A verdict of guilt and a prison sentence, however, were not foregone conclusions. Although there was no doubt that Mr. Breivik had committed the murders, the question of his sanity dominated the trial. Successful insanity defences are rare, especially for heinous crimes, but when insanity is claimed, it is almost always the defendant who raises the issue. Life in a psychiatric hospital seems preferable to many defendants to incarceration in a prison, and the possibility of release in the event of recovery – even if the prospect is remote – adds to the appeal.
However, Mr. Breivik's trial offered the unusual spectacle – apparently without precedent in Norway – of a defendant who insisted that he was sane, while the prosecution argued for a finding of insanity. Two teams of psychiatric experts hired by the court reached differing conclusions as to whether he had been psychotic at the time of the crime. In essence, the prosecution was attempting to have an insanity verdict imposed over the objections of the defendant, in the face of conflicting evidence about Mr. Breivik's state of mind. How do we explain this odd turn of the tables?

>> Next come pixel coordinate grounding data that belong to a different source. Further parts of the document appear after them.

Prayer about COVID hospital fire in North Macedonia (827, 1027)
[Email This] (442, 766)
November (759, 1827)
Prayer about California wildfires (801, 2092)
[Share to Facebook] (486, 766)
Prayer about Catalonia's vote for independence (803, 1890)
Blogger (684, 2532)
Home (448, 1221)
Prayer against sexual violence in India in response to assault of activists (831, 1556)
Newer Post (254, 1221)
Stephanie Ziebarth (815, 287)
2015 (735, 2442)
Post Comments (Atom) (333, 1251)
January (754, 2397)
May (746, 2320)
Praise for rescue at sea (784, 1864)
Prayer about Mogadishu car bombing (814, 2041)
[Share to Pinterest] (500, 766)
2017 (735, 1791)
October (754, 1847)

For legal systems like Norway's that allow findings of insanity even against the wishes of a defendant, the motivation is clear. People suffering from severe mental illnesses often deny that there is anything wrong with them and hence may reject a defence of insanity. Courts would be faced with the prospect of punishing seriously ill persons whose behaviour was driven by psychosis, rather than sending them to a psychiatric hospital for treatment. Most people share the intuition that it is unfair to punish someone who did not understand the wrongfulness of their actions, and imposing an insanity verdict avoids having to do so.
Mr. Breivik's case shows why that is a bad idea. As horrifying as was his behaviour, he had an overtly political end in mind. Concerned about what he called the "Islamic colonization" of Europe, he sought to kill young leaders of the Norwegian Labour Party, whose policies he believed encouraged Muslim immigration, at their summer retreat on an island in a lake near Oslo. Mr. Breivik thought his actions were justified by the legal doctrine of "necessity" to call attention to a situation that threatened the future of his country and of Europe.
To label politically motivated crimes, no matter how reprehensible, acts of insanity denies the reality of the challenge they represent to the dominant political model. No wonder that totalitarian regimes such as the former Soviet Union and China, the latter even today, prefer to impose psychiatric hospitalization on dissenters rather than respond to their dissatisfactions. Many observers thought Norway's prosecutors were seeking a similar goal in the Breivik case, trying to exclude anti-immigration sentiment from a place in political discourse.
Moreover, viewing political crimes as manifestations of mental disorders may steer society toward inappropriate responses. After all, neither the Oklahoma City federal building bombing in 1995 nor the London Underground attacks in 2005 would have been prevented by better psychiatric treatment. Appropriate responses required recognition that right-wing militia members in the United States and Islamic militants in Britain both pose risks of terrorism and need to be monitored to prevent future violence.
Unless we choose to deceive ourselves about the motives behind such shocking crimes, defendants should not be subject to imposed verdicts of insanity. Those who are too psychotic to recognize that they are ill should be considered incompetent to stand trial, and court proceedings deferred until their competence is restored. Friday's verdict in Oslo, as victims and family members concurred, brought Mr. Breivik's foray into political terrorism to its appropriate end.
Paul S. Appelbaum is Dollard Professor of Psychiatry, Medicine and Law at Columbia University in New York.